### THE TASKS:
A: In the Phoenix hints thread, which version was the Java test app still referencing?
B: Reproduce word for word the passage of the Phoenix hints thread that begins at the words "SQUIRREL SQL – INNER" and stops after the words "ROWID IN (T2.ROWID)".

### DOCUMENT EXTRACT:
-------
RE: Using Hints in Phoenix

Matthew Johnson Mon, 23 Mar 2015 06:09:31 -0700

Hi Maryann,



My apologies, my Java test app was indeed still referencing 4.2.2 (stupid
copy and paste error) which I have now fixed. Squirrel is very definitely
on 4.3.0 though. Interestingly, here are my results:



JAVA TEST APP – INNER JOIN



SORT-MERGE-JOIN (INNER) TABLES

    CLIENT 1-CHUNK PARALLEL 1-WAY FULL SCAN OVER TESTTABLE1

AND

    CLIENT 1-CHUNK PARALLEL 1-WAY FULL SCAN OVER TESTTABLE2

        SERVER SORTED BY [T2.ROWID]

    CLIENT MERGE SORT



JAVA TEST APP – FULL OUTER JOIN



SORT-MERGE-JOIN (FULL) TABLES

    CLIENT 1-CHUNK PARALLEL 1-WAY FULL SCAN OVER TESTTABLE1

        SERVER SORTED BY [T1.ROWID]

    CLIENT MERGE SORT

AND

    CLIENT 1-CHUNK PARALLEL 1-WAY FULL SCAN OVER TESTTABLE2

        SERVER SORTED BY [T2.ROWID]

    CLIENT MERGE SORT



SQUIRREL SQL – INNER JOIN



CLIENT 1-CHUNK PARALLEL 1-WAY FULL SCAN OVER TESTTABLE1

    PARALLEL INNER-JOIN TABLE 0

        CLIENT 1-CHUNK PARALLEL 1-WAY FULL SCAN OVER TESTTABLE2

    DYNAMIC SERVER FILTER BY ROWID IN (T2.ROWID)



SQUIRREL SQL – FULL OUTER JOIN



SORT-MERGE-JOIN (FULL) TABLES

    CLIENT 1-CHUNK PARALLEL 1-WAY FULL SCAN OVER TESTTABLE1

        SERVER SORTED BY [T1.ROWID]

    CLIENT MERGE SORT

AND

    CLIENT 1-CHUNK PARALLEL 1-WAY FULL SCAN OVER TESTTABLE2

        SERVER SORTED BY [T2.ROWID]

    CLIENT MERGE SORT





So it seems that Squirrel has an issue processing the hint when doing an
inner join, even though it works fine from a basic Java prepared statement.
I’m guessing the workaround for this is to use full outer join whenever I
want Sort Merge in Squirrel, and put a ‘where t2.rowid is not null’ in the
where clause to simulate an inner join?



Thank you so much for all your help thus far – really appreciate it!



Cheers,

Matt





*From:* Maryann Xue [mailto:maryann....@gmail.com]
*Sent:* 19 March 2015 16:38
*To:* user@phoenix.apache.org
*Subject:* Re: Using Hints in Phoenix



Hi Matt,



Ah, there we go. I think the your Squirrel and Java program somehow
referred to the old client JAR and that's why.
-------
### PROVIDED MATERIAL:
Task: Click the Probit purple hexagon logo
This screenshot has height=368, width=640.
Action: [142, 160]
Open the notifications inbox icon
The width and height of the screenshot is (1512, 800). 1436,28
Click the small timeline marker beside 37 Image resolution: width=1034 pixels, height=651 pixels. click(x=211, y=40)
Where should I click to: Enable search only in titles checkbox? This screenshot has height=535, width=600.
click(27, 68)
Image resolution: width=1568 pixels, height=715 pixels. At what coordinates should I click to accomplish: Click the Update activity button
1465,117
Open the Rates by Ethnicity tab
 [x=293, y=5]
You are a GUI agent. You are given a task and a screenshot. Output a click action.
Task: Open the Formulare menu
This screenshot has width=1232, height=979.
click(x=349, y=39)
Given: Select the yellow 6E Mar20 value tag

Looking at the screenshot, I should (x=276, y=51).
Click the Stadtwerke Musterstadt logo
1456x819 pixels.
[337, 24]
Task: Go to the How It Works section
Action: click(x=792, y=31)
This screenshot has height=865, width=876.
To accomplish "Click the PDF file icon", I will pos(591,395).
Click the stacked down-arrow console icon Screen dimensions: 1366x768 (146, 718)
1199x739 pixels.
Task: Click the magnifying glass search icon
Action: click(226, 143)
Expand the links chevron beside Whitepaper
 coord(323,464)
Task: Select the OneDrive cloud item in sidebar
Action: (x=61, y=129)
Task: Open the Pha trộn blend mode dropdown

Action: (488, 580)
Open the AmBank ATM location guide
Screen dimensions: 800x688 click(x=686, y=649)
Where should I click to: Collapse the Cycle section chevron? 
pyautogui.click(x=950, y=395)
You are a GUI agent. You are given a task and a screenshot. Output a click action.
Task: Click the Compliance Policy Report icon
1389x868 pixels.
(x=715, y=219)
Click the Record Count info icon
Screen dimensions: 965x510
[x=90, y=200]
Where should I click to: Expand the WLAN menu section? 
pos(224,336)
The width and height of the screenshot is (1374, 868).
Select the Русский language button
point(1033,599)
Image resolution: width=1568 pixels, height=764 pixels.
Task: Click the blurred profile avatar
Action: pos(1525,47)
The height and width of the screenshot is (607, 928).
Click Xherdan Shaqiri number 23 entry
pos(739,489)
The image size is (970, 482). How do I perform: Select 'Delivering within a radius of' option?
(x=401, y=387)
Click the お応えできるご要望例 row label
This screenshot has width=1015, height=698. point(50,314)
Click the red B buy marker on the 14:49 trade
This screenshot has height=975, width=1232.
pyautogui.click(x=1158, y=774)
-------
### OUTPUTS:
A: 4.2.2

B:
SQUIRREL SQL – INNER JOIN



CLIENT 1-CHUNK PARALLEL 1-WAY FULL SCAN OVER TESTTABLE1

    PARALLEL INNER-JOIN TABLE 0

        CLIENT 1-CHUNK PARALLEL 1-WAY FULL SCAN OVER TESTTABLE2

    DYNAMIC SERVER FILTER BY ROWID IN (T2.ROWID)